Provided material
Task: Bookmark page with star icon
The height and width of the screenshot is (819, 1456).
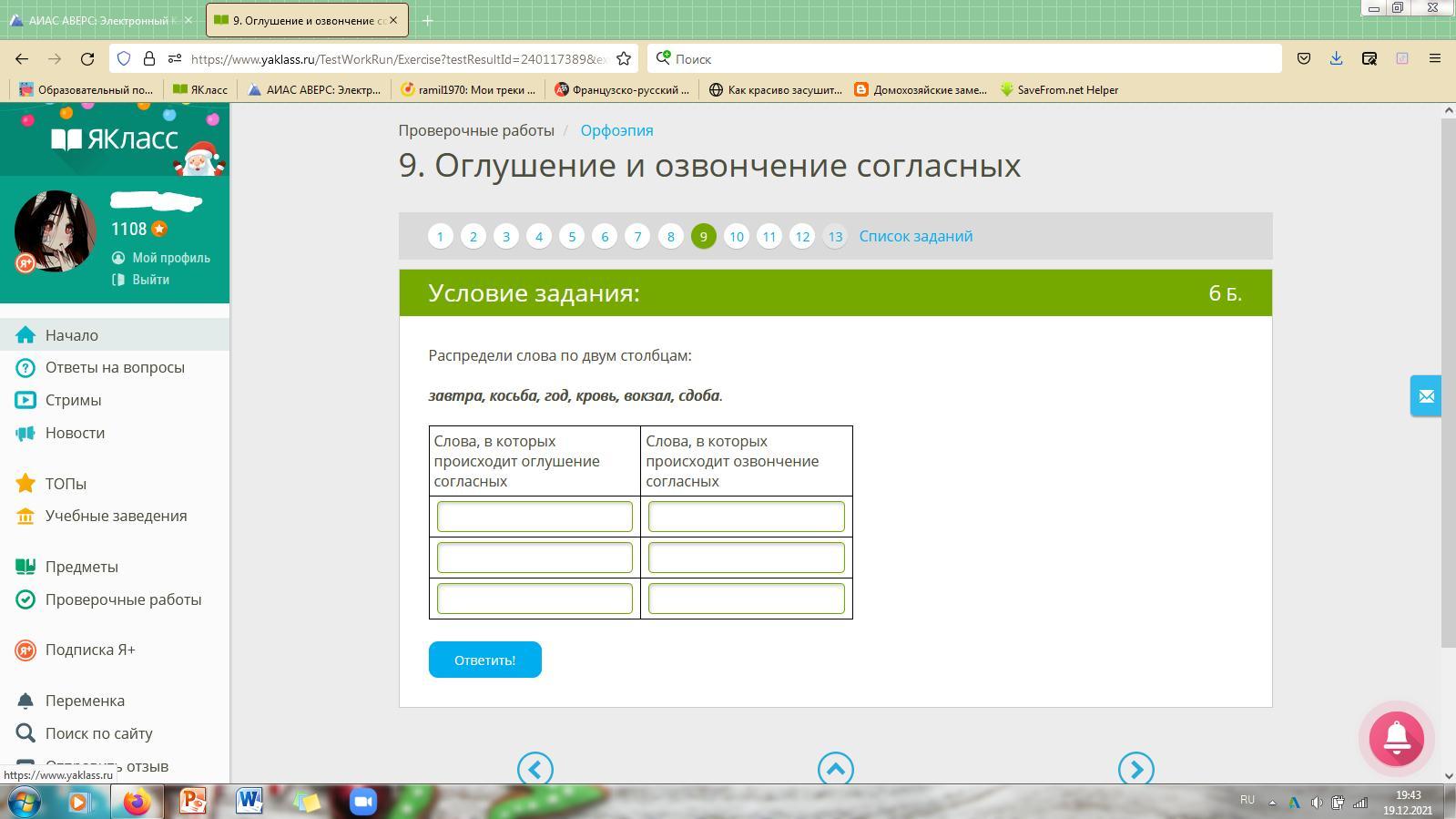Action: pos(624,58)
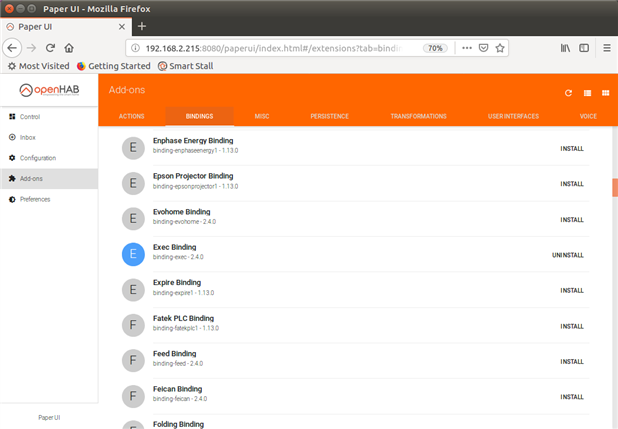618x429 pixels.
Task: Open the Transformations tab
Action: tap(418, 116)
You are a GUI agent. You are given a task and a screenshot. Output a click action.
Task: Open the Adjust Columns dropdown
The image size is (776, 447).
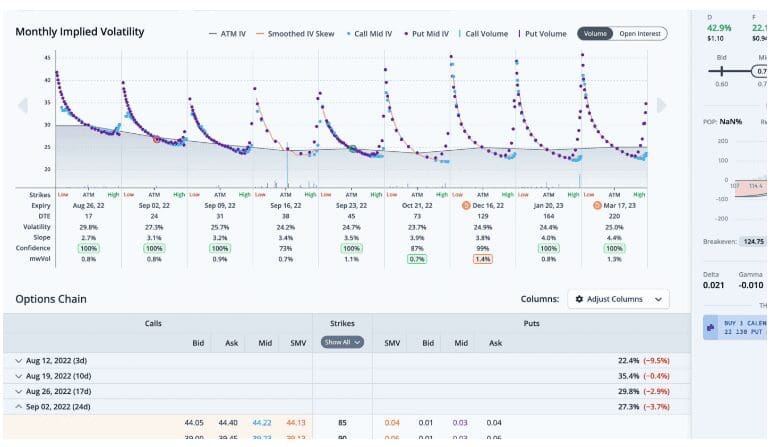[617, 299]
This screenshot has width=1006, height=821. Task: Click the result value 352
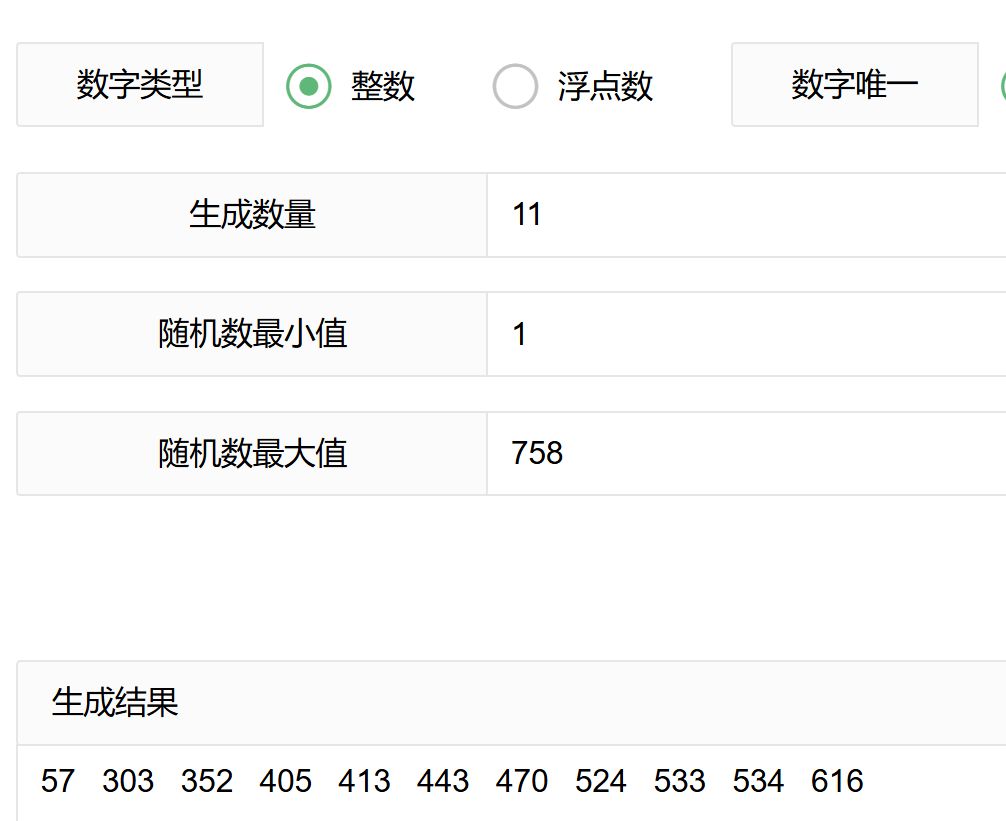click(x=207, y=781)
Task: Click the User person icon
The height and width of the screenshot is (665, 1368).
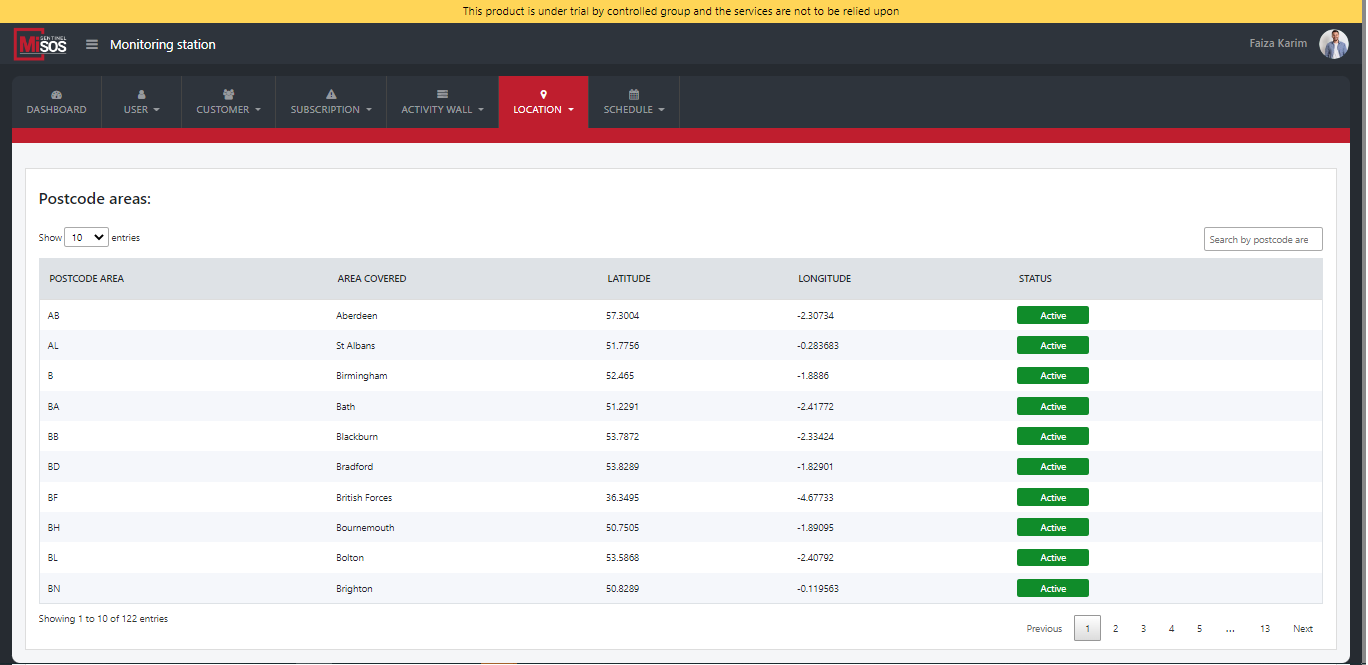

What you are asked to do
Please edit the entries above by replacing every "screenshot" with "screen capture" and leaving everything else unchanged. Omit the pictures from your answer.

Exercise result
Task: Bookmark page with star icon
The height and width of the screen capture is (819, 1456).
Action: pos(624,58)
618x429 pixels.
Task: Open the Transformations tab
Action: tap(418, 116)
You are a GUI agent. You are given a task and a screen capture. Output a click action.
Task: Open the Adjust Columns dropdown
The image size is (776, 447).
[617, 299]
This screen capture has width=1006, height=821. Task: Click the result value 352
click(x=207, y=781)
Task: Click the User person icon
The height and width of the screen capture is (665, 1368).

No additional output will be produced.